Teixeira w wywiadzie stwierdził ostatnio, że nie wydaje mu się, by był w stanie zdominować Jonesa, ale znokautować -jak najbardziej! Podobnie w czwartej odsłonie Bukmacher MMA prorokuje Kurekq i z taką opinią się w pełni zgadzam. Brazylijczyk, który ustępował będzie Amerykaninowi w każdym niemal aspekcie – poza siłą ciosu i może parterem z góry – musi polować na jedno rozstrzygające uderzenie. I musi poszukiwać go wcześnie, póki dysproporcja między jego całkiem niezłą kondycją a doskonałą Bonesa nie będzie duża. Innymi słowy, daję mu dwie pierwsze rundy na znokautowanie Amerykanina.

Istnieje jeszcze jednak płaszczyzna, w której Brazylijczyk może poszukać szczęścia i nie, nie chodzi mi o parter, bo nie wierzę, by Teixeira wcielił się w rolę Gustafssona i zaczął kłaść Amerykanina na plecach – chodzi natomiast o lowkingi. Zanim Teixeira zawitał do UFC, często odnosił się do tej techniki, ale ostatnimi czasy jakby zupełnie o rzeczonych lowkingach zapomniał, skupiając się na potężnych, obszernych i często sygnalizowanych sierpowych. Jones nie lubi przyjmować niskich kopnięć i jeśli tylko Brazylijczyk przypomni sobie o nich, jego szanse na wygraną wzrosną z 10% do 15% – a to już coś.

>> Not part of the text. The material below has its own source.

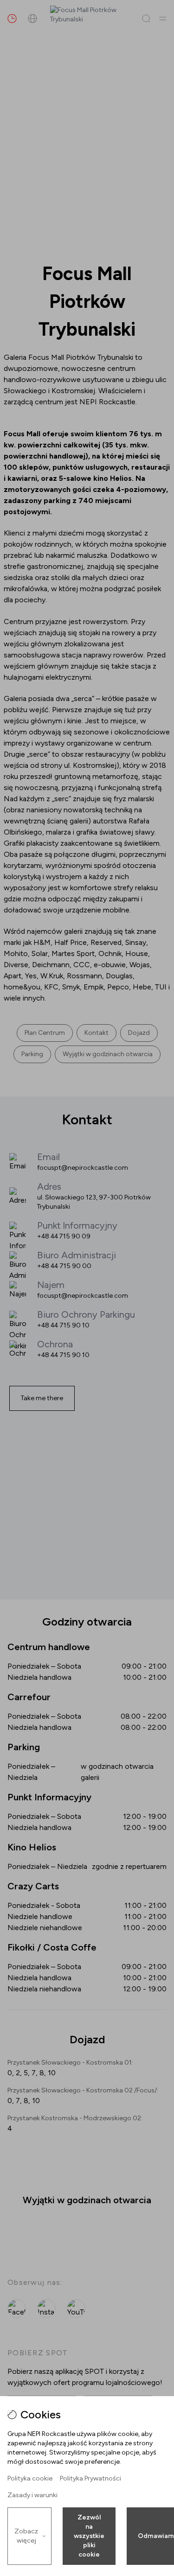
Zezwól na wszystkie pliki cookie (89, 2535)
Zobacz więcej (26, 2535)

Wszystko to nie zmienia faktu, że mistrz jest absolutnym faworytem tego pojedynku. Dzięki wyraźnej przewadze warunków fizycznych oraz umiejętności kontrolowania dystansu nie powinien mieć problemów z trzymaniem Brazylijczyka na odległość swoich kopnięć i pięści, nie pozwalając mu przechodzić do półdystansu, z którego jest szczególnie groźny. Bez lowkingów stójka Glovera jest mocno przewidywalna, co jeszcze powinno ułatwić sprawę mistrzowi. Dodałbym, że Teixeira ma także słabą szczękę (występy przeciwko z Fabio Maldonado i Ryanowi Baderowi), ale odrobinę powstrzymuje mnie przed tym jego bój z Quintonem Jacksonem – owszem, już wówczas Rampage był przerdzewiały, ale jednak kilka razy mocno trafił Brazylijczyka, na którym nie zrobiło to większego wrażenia.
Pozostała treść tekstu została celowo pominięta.